WHAT YOU WILL DO — Write the next part of the news article below about two rescued Top End turtles, starting after its final sentence.
SELECTED TEXT Block Start
Top End turtles return home


Two Top End turtles found in dire straits last year are set for a return home to the wild after spending the past few months recovering at Charles Darwin University (CDU).

CDU is home to the Top End’s only ongoing turtle rehabilitation facility and has played a key role in restoring Chompa the olive ridley and Gretchen the green sea turtle to full health.

Department of Environment and Natural Resources (DENR) marine threatened species scientist Rachel Groom said the journey of discovery, recovery and release is very special.

“Olive ridley and green sea turtles are some of our most threatened marine reptiles and we are looking forward to releasing Chompa and Gretchen back into the wild this morning,” Ms Groom said.

"Everyone involved in Chompa and Gretchen’s rescue and rehabilitation has done a wonderful job and I am proud to be part of a team that helps rescued turtles overcome any challenges they might be facing.”

CDU Head of Horticulture, Scott McDonald, said Chompa was one of nine olive ridley stragglers that were found trapped in a nest by plant roots at Bare Sand Island in June 2016 and dug out by Aus Turtle staff and volunteers.

“Some of the hatchlings were released that day while Chompa and four other siblings were homed in a water tank at CDU that was filled with coral, algae and small reef fish,” Mr McDonald said.

“Chompa is the runt of the litter and the last of the litter to be released into Top End waters.”

Mr McDonald said Gretchen was found at Dundee Beach about three months ago, and was treated at the Ark Animal Hospital before arriving at CDU.

“She was floating and unable to dive due to floating gas syndrome; her shell was covered in barnacles, including burrowing barnacles that had drilled into her shell and suffered from a secondary infection to her neck that caused a lump,” he said.
SELECTED TEXT Block End
DATA UNDER STUDY Block Start
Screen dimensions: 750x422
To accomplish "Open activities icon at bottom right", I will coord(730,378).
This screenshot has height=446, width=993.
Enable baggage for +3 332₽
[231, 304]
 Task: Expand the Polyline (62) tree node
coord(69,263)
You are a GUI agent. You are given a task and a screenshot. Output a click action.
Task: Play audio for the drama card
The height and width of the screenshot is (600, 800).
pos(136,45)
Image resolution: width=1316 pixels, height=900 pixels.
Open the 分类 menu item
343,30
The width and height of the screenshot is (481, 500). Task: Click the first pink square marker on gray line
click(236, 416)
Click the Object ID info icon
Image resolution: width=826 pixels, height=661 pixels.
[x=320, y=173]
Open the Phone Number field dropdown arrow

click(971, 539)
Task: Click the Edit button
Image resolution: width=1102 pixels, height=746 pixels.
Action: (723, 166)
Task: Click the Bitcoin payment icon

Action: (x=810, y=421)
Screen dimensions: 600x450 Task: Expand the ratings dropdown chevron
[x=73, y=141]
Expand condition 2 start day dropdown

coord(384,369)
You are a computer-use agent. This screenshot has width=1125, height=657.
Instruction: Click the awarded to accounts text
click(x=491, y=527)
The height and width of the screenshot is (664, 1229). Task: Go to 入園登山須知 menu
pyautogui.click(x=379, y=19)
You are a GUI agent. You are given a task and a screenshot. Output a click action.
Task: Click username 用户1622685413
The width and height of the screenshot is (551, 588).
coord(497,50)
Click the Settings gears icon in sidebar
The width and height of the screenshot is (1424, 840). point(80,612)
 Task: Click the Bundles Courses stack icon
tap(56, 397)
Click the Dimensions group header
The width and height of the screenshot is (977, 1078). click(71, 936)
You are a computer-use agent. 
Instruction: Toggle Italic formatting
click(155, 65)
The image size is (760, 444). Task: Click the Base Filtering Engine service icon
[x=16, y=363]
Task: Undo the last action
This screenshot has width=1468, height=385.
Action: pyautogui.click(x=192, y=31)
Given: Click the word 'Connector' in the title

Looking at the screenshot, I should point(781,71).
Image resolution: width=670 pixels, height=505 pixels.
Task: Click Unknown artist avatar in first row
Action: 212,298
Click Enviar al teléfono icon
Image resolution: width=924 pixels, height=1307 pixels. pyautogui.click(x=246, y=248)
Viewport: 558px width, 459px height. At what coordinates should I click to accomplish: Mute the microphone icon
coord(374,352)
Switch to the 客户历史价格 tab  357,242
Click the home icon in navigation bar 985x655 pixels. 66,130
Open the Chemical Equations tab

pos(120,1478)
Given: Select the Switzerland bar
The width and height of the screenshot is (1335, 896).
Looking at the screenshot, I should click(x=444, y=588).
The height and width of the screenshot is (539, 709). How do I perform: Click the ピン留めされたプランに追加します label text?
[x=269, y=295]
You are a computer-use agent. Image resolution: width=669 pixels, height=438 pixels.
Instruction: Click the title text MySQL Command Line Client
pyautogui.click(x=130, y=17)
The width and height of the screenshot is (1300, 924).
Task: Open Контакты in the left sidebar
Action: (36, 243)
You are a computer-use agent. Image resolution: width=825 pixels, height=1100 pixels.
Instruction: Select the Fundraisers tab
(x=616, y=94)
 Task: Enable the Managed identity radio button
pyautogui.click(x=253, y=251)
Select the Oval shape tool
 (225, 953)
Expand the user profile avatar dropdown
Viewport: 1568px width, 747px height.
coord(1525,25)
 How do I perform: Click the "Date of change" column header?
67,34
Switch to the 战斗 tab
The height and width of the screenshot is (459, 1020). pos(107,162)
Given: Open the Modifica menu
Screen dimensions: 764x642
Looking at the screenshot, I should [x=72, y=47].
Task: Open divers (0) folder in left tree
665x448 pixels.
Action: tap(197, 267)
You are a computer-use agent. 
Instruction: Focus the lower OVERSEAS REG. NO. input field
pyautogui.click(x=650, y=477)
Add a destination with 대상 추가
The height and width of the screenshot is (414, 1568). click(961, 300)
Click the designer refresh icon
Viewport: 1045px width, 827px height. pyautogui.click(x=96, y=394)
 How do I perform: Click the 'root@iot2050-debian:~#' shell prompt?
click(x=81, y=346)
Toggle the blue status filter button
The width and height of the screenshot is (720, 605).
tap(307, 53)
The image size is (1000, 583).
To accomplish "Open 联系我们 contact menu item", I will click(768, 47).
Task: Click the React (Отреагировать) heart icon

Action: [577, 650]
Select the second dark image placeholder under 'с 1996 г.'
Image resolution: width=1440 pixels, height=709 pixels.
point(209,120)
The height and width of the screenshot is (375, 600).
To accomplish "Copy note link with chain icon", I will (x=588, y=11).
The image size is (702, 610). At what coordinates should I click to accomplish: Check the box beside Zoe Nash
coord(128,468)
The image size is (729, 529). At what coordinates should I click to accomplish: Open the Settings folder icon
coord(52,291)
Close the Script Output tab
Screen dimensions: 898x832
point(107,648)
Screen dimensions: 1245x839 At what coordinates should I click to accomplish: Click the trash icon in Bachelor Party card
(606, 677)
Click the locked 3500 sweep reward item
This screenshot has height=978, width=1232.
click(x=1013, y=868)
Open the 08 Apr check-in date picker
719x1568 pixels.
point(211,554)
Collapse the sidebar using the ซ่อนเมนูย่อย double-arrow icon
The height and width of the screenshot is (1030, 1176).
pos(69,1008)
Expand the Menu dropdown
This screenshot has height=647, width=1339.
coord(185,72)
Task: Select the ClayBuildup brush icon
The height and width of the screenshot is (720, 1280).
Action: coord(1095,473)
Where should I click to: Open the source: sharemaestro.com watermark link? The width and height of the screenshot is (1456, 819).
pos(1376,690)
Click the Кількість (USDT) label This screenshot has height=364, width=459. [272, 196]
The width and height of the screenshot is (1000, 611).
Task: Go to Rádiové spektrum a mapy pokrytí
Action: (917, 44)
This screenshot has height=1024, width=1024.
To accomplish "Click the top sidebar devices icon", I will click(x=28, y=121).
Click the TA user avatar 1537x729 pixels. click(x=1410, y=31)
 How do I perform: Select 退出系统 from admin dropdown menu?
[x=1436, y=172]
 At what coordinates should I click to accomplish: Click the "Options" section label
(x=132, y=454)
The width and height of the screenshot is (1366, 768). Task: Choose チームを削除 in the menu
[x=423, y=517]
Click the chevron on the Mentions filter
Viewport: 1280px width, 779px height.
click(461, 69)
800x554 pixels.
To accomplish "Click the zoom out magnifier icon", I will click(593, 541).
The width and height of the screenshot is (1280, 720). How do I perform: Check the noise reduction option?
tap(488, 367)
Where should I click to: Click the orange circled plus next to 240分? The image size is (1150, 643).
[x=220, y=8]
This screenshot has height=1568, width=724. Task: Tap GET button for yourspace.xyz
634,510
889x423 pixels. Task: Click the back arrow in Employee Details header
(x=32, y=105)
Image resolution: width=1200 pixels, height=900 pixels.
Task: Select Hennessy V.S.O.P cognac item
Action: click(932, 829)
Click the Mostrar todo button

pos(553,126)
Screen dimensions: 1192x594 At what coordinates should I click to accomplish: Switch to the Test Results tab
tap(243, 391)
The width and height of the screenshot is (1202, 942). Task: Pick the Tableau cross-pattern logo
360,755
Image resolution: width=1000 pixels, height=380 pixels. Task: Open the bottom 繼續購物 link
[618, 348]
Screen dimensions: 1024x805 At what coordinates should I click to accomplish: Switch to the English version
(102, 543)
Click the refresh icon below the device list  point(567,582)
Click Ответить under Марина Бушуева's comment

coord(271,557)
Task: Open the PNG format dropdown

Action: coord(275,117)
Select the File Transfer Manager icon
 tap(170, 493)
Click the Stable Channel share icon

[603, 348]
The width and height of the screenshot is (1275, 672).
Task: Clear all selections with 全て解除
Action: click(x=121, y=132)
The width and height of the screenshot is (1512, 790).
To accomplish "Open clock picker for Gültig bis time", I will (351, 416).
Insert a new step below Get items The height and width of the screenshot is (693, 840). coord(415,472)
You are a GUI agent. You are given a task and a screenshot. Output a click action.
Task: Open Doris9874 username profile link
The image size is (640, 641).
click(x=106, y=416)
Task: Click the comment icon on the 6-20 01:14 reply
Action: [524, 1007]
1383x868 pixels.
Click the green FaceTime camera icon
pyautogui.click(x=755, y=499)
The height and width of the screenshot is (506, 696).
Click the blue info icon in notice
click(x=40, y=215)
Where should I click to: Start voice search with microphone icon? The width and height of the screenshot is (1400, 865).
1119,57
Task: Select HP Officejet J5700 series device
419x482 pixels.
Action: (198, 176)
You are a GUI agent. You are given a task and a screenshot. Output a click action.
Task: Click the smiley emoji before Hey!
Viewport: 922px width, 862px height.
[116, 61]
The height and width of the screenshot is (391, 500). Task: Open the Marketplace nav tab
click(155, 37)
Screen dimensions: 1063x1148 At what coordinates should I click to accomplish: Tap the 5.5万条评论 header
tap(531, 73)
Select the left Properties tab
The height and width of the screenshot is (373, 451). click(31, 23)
DATA UNDER STUDY Block End
OUTPUT FOR THIS EXERCISE —
“Ark Animal Hospital removed the lump and the barnacles before sending her to CDU to recover.”

Mr McDonald said that Gretchen and Chompa’s recovery has included learning to swim and dive so they can survive in the wild.

“Our staff form such strong bonds with turtles that, while it’s always a happy moment to see them return to the wild, it can also be hard to say goodbye,” he said.

“The turtle rehabilitation facility is also a great tool to educate uni and high school students, as well as the wider community, about Australia’s marine turtles.”

Mr McDonald said both turtles had some unique characteristics.

“Chompa is a good-natured turtle who likes to eat and enjoys taking bubble baths. She has grown from 6cm to 15cm in the eight months that she has lived at CDU,” he said.

“Gretchen enjoys a good scratch, which is why CDU staff created a coral-like surface especially for her to rub against and eats 1kg of bok choy and 500g of squid per day, donated by CDU and local fishermen.”

Gretchen and Chompa are set to be released at Dundee Beach at 9am today.

People who encounter marine species that need help or rescue are urged to call Marine WildWatch on 1800 453 941.